Cannons at Etal Castle, Northumberland.' Photo: John Millard/English Heritage.
Cannons at Etal Castle, Northumberland.' Photo: John Millard/English Heritage.

A pair of identical 18th century cannons at Etal Castle are at the centre of a conservation appeal launched by English Heritage.

The nine-pounder cannons are said to have been salvaged from the HMS Royal George, an English ship that sank in 1782 with at least 800 men, women and children losing their lives.

These cannons, which could fire solid iron balls distances of up to 1,600metres, have flaking paint and small areas of corrosion which, left untreated, can thin the metal and weaken the structure.

They are sitting on replica wooden carriages, and exposure to the elements is also causing these to rot.

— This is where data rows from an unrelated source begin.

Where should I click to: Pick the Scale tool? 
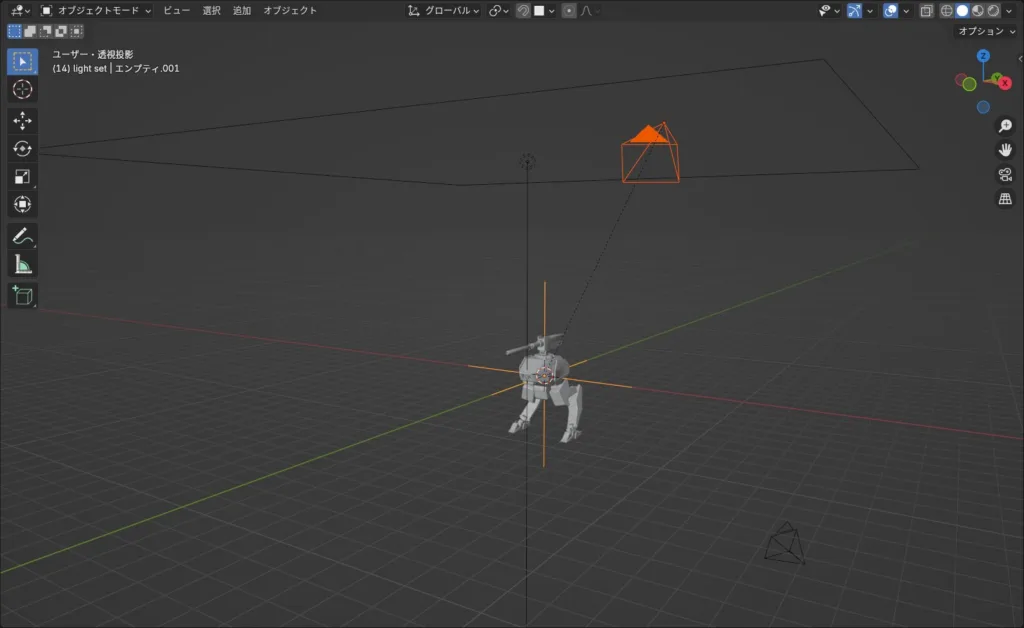click(22, 176)
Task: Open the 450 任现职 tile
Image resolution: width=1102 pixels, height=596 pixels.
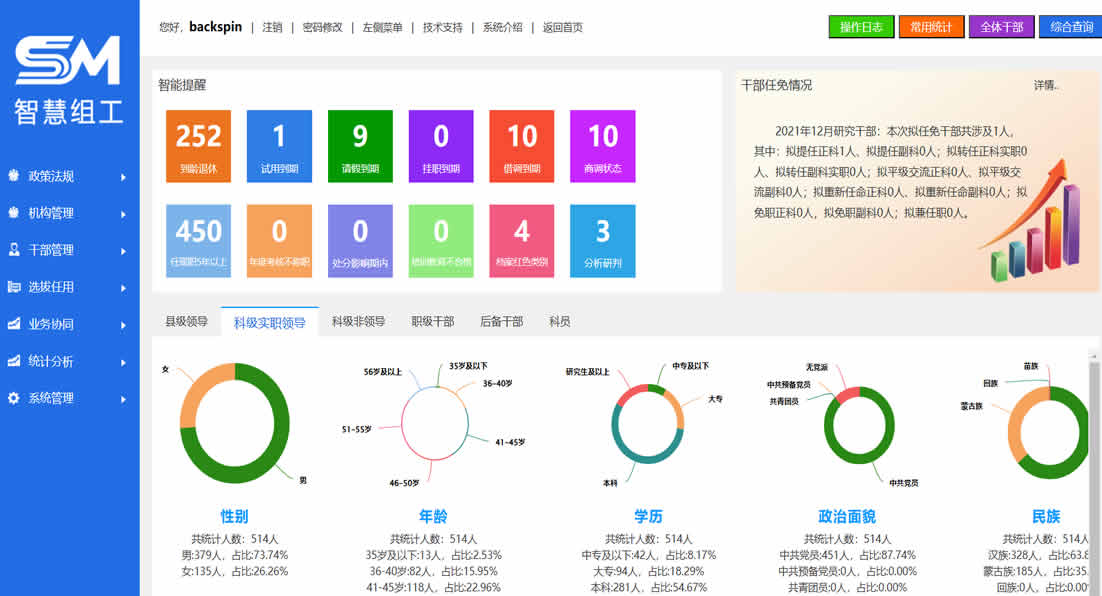Action: coord(198,241)
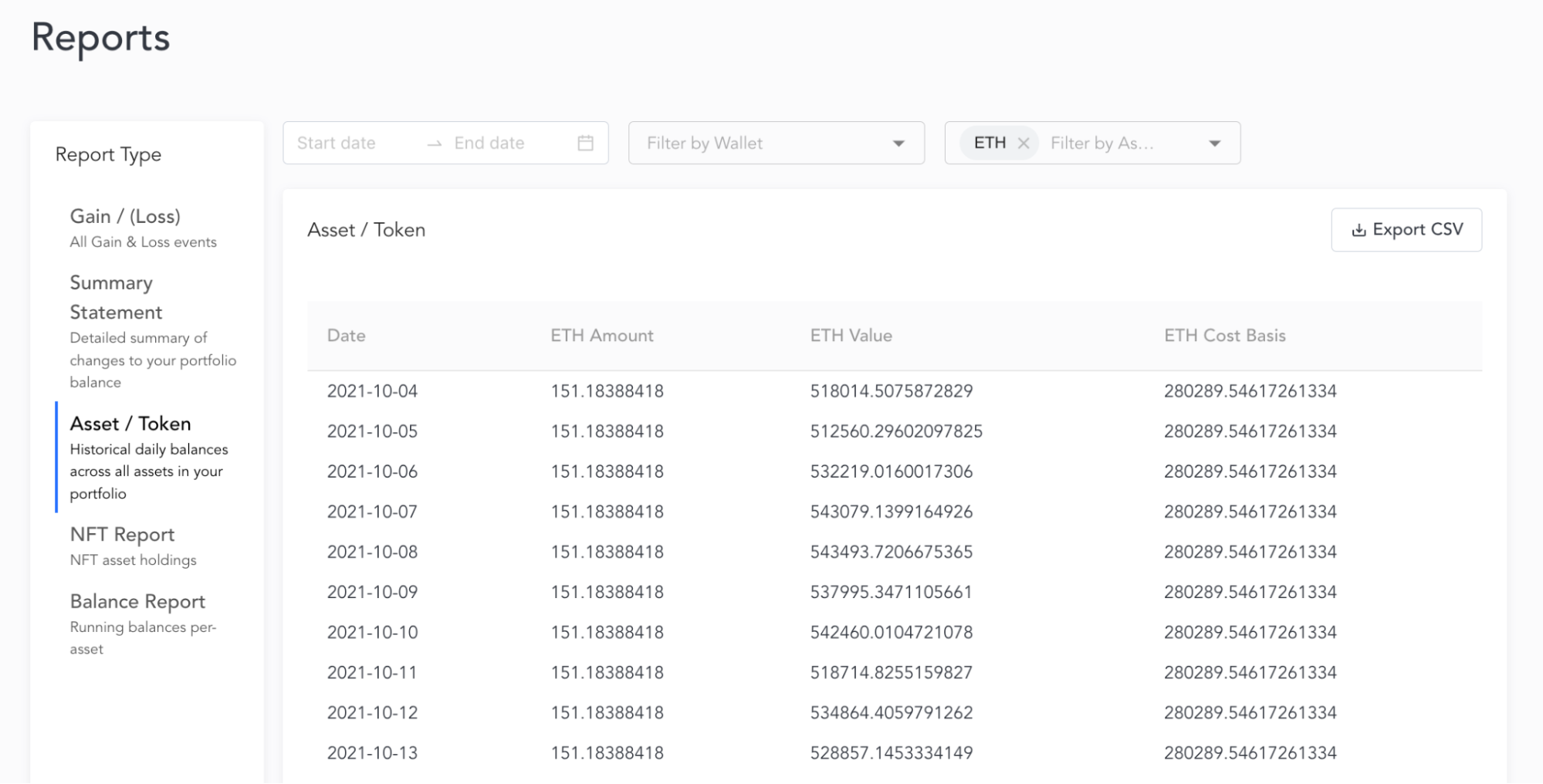Image resolution: width=1543 pixels, height=784 pixels.
Task: Type in the Filter by Asset search field
Action: [x=1112, y=143]
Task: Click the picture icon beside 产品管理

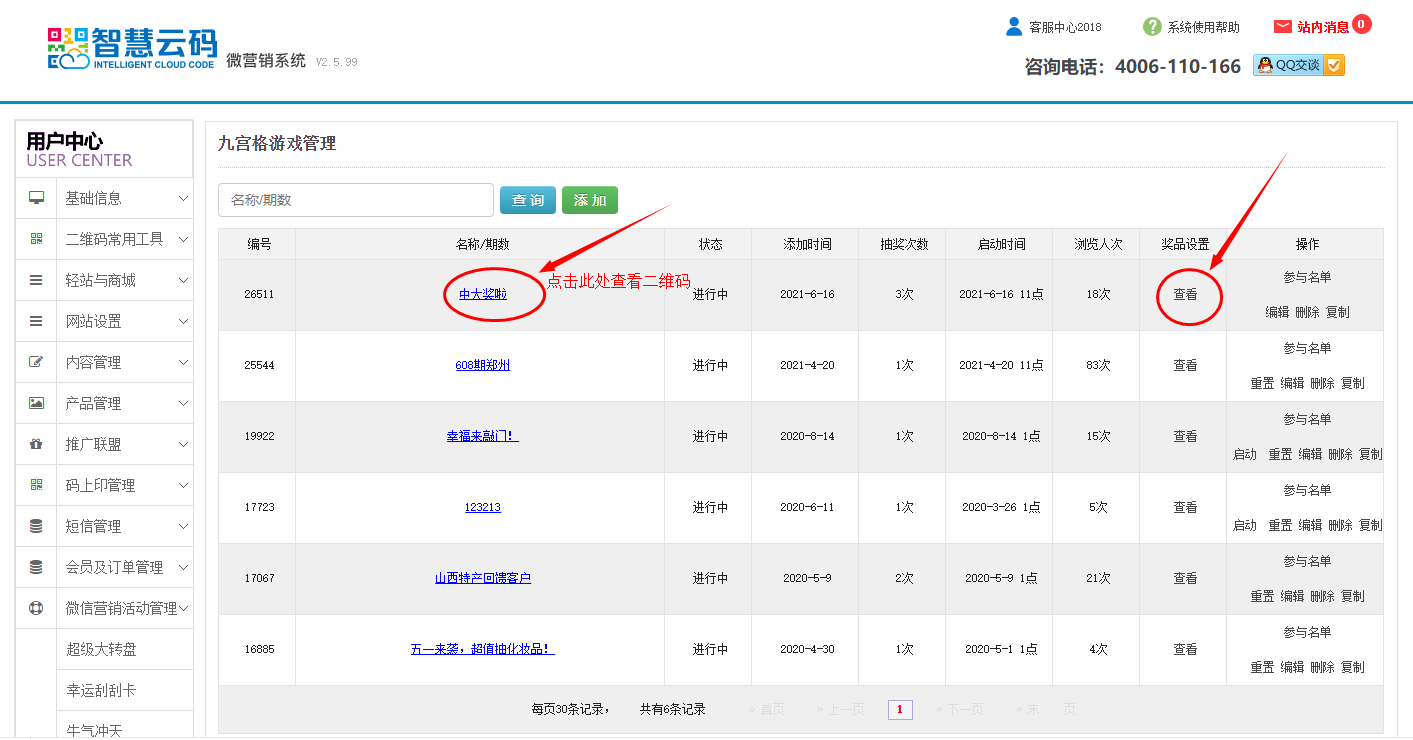Action: click(x=36, y=403)
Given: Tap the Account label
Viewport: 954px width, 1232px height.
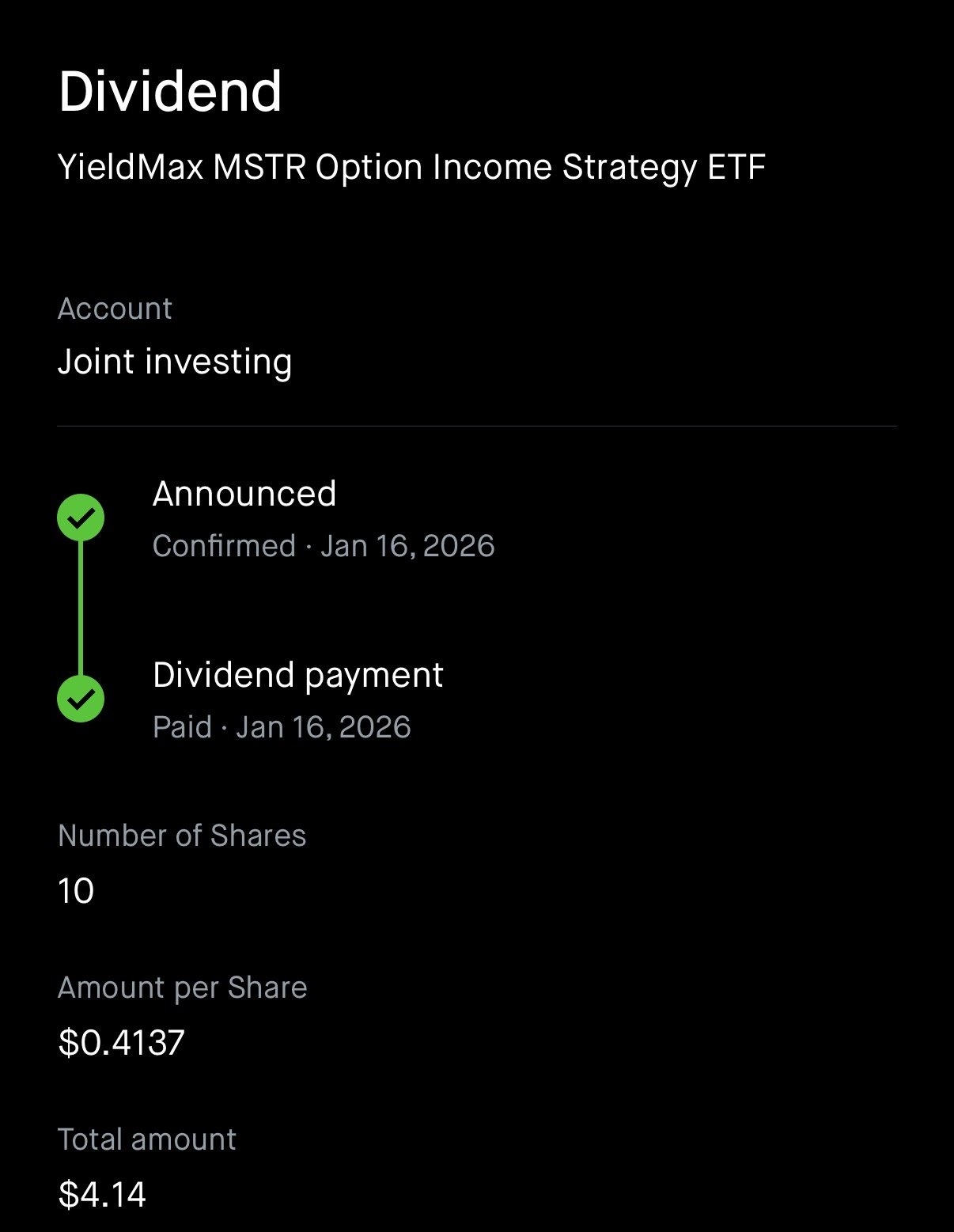Looking at the screenshot, I should 115,309.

To save them, English Heritage needs to remove them from their carriages, remove old paint and corrosion and repaint the metal with protective paint.

The charity, which cares for more than 400 cannons, carriages and historic guns, has launched an appeal to help tackle urgent repairs to the Etal cannons, along with two more at Dover Castle and Pendennis Castle in Cornwall.

Senior collections conservator, Bethan Stanley, said: “Our cannons are precious objects, vital alongside our castles and fortifications in telling the story of England as an island nation.

“To many, they are an integral part of the landscape, but unless we act now, they could ultimately be lost to the elements.”

English Heritage also recently conserved an 18-pounder Russian cannon and carriage, a trophy of the Crimean War on display at Berwick’s ramparts.

Etal Castle reopens for the summer season tomorrow.